→ Stated exercise a
Please repeat the passage about bringing the TI out of retirement, word for word.

════════════════

By the late 80's, it and my Atari 2600 were relegated to the closet as I had moved on to the Amiga and NES for gaming. The C64, Atari 400 and Apple ][ computers I had bought since the TI, were all gone by this time, though I did purchase a new C64c and 1802 monitor a few years later.

 

Early 90's, started frequenting thrift stores and would run across old game systems and computer stuff. It's where I found another Atarisoft game (only had and was aware of Centipede) and nearly lost it when it turned out to be Donkey Kong! DK for the TI?! One of my favorite games of all time and this is when I decided to bring the system out of "retirement".

════════════════

→ Stated exercise b
Rewrite the entries from the line with "Task: Open the Source Control branch icon" through the end of the entries, changing "Collapse" to "Expand" and keeping everything else the same. Give only those lines.

════════════════

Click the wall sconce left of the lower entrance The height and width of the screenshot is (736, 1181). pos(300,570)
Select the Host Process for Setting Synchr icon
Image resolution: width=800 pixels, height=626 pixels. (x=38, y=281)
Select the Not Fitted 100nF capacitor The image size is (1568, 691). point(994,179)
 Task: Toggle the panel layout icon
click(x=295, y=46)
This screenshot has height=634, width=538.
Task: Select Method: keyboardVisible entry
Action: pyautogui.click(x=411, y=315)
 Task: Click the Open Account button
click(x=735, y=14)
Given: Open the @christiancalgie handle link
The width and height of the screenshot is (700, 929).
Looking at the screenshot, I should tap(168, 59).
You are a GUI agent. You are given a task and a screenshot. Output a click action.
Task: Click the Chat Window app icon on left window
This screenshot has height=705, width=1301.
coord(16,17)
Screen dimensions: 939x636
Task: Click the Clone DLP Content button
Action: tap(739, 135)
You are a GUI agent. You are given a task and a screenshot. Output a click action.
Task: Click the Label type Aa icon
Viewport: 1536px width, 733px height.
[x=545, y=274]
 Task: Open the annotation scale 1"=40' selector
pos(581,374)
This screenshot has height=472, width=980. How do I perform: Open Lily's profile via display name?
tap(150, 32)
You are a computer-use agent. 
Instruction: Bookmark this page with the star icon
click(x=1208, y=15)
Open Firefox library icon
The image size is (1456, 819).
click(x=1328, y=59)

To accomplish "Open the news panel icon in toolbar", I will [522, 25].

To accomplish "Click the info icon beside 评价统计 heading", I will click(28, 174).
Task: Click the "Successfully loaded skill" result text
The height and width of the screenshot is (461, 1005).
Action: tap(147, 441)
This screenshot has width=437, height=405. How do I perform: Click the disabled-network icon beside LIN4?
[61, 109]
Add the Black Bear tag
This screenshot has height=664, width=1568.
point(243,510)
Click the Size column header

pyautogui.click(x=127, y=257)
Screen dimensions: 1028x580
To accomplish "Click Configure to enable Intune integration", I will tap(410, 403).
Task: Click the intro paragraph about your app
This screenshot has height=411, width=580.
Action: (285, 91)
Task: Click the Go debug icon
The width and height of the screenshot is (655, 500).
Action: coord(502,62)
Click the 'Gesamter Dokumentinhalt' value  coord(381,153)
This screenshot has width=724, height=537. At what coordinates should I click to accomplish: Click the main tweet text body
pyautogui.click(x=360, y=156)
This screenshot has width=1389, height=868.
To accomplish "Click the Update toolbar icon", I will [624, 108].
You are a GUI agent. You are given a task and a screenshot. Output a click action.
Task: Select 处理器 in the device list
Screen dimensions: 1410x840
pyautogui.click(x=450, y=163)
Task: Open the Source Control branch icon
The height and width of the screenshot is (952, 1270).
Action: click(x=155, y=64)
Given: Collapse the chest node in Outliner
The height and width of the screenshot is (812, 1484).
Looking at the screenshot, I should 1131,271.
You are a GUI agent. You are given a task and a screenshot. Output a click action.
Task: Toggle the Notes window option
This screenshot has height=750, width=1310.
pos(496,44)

════════════════

→ Task answer a
By the late 80's, it and my Atari 2600 were relegated to the closet as I had moved on to the Amiga and NES for gaming. The C64, Atari 400 and Apple ][ computers I had bought since the TI, were all gone by this time, though I did purchase a new C64c and 1802 monitor a few years later.

 

Early 90's, started frequenting thrift stores and would run across old game systems and computer stuff. It's where I found another Atarisoft game (only had and was aware of Centipede) and nearly lost it when it turned out to be Donkey Kong! DK for the TI?! One of my favorite games of all time and this is when I decided to bring the system out of "retirement".

→ Task answer b
Task: Open the Source Control branch icon
The height and width of the screenshot is (952, 1270).
Action: click(x=155, y=64)
Given: Expand the chest node in Outliner
The height and width of the screenshot is (812, 1484).
Looking at the screenshot, I should 1131,271.
You are a GUI agent. You are given a task and a screenshot. Output a click action.
Task: Toggle the Notes window option
This screenshot has height=750, width=1310.
pos(496,44)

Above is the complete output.